**TUGAS LATIHAN**
Ambil seluruh teks tentang dakwah Islam di Asia Tenggara di bawah ini dan tuliskan kembali tanpa mengubah satu huruf pun.

**TEKS BACAAN**
━━━━━━━━━━━━━━━━━━━━

Keseluruhan perjalanan sejarah umat Islam di Asia Tenggara telah memberi peluang dakwah yang begitu besar kedepan. Dengan diterimanya lslam secara damai, maka seiring pula dengan perkembangan peradaban lslam di berbagai aspeknya. Maka untuk mengebangkan Islam Rahmatan Lil’alamin di Asia Tenggara, maka kita harus memperkuat aspek-aspek historis dari berbagai saluran yang sudah terbukti dalam lintasan sejarah.
Pertama, Kita perkuat saluran perdagangan kita, artinya Negara-negara Islam yang berada di kawasan Asia Tenggara harus memiliki kerjasama di Bidang Ekonomi. Negara-negara Islam di kawasan Asia Tenggara harus mengembangkan Ekonomi dan Bisnis Islam. Sehingga dengan memperkuat basic Ekonomi. Berbagai kerja dakwah yang bersifat global bisa dilakukan lebih ringan.

━━━━━━━━━━━━━━━━━━━━

**DATA MENTAH**
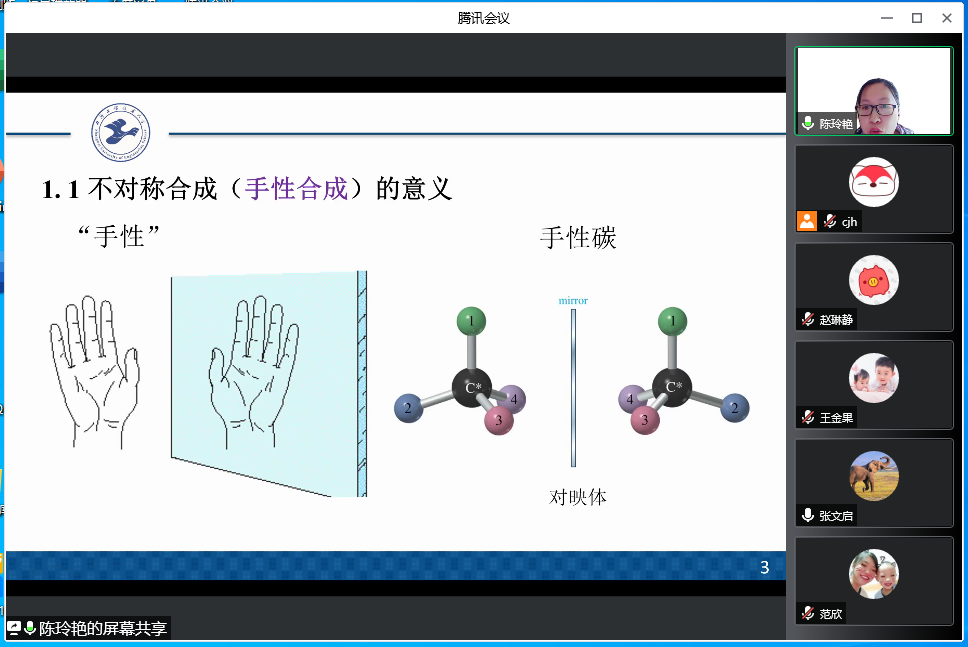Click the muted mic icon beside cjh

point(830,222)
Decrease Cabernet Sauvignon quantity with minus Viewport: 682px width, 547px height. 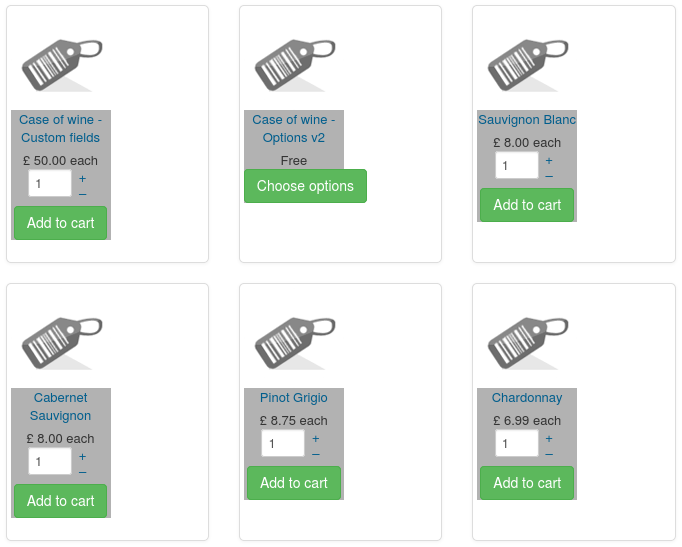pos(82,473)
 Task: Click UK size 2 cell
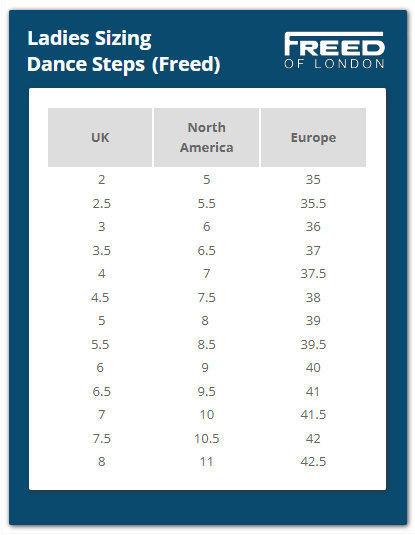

━━━━━━━━━━━━━━━━━━━━

**JAWABAN AKHIR**
Keseluruhan perjalanan sejarah umat Islam di Asia Tenggara telah memberi peluang dakwah yang begitu besar kedepan. Dengan diterimanya lslam secara damai, maka seiring pula dengan perkembangan peradaban lslam di berbagai aspeknya. Maka untuk mengebangkan Islam Rahmatan Lil’alamin di Asia Tenggara, maka kita harus memperkuat aspek-aspek historis dari berbagai saluran yang sudah terbukti dalam lintasan sejarah.
Pertama, Kita perkuat saluran perdagangan kita, artinya Negara-negara Islam yang berada di kawasan Asia Tenggara harus memiliki kerjasama di Bidang Ekonomi. Negara-negara Islam di kawasan Asia Tenggara harus mengembangkan Ekonomi dan Bisnis Islam. Sehingga dengan memperkuat basic Ekonomi. Berbagai kerja dakwah yang bersifat global bisa dilakukan lebih ringan.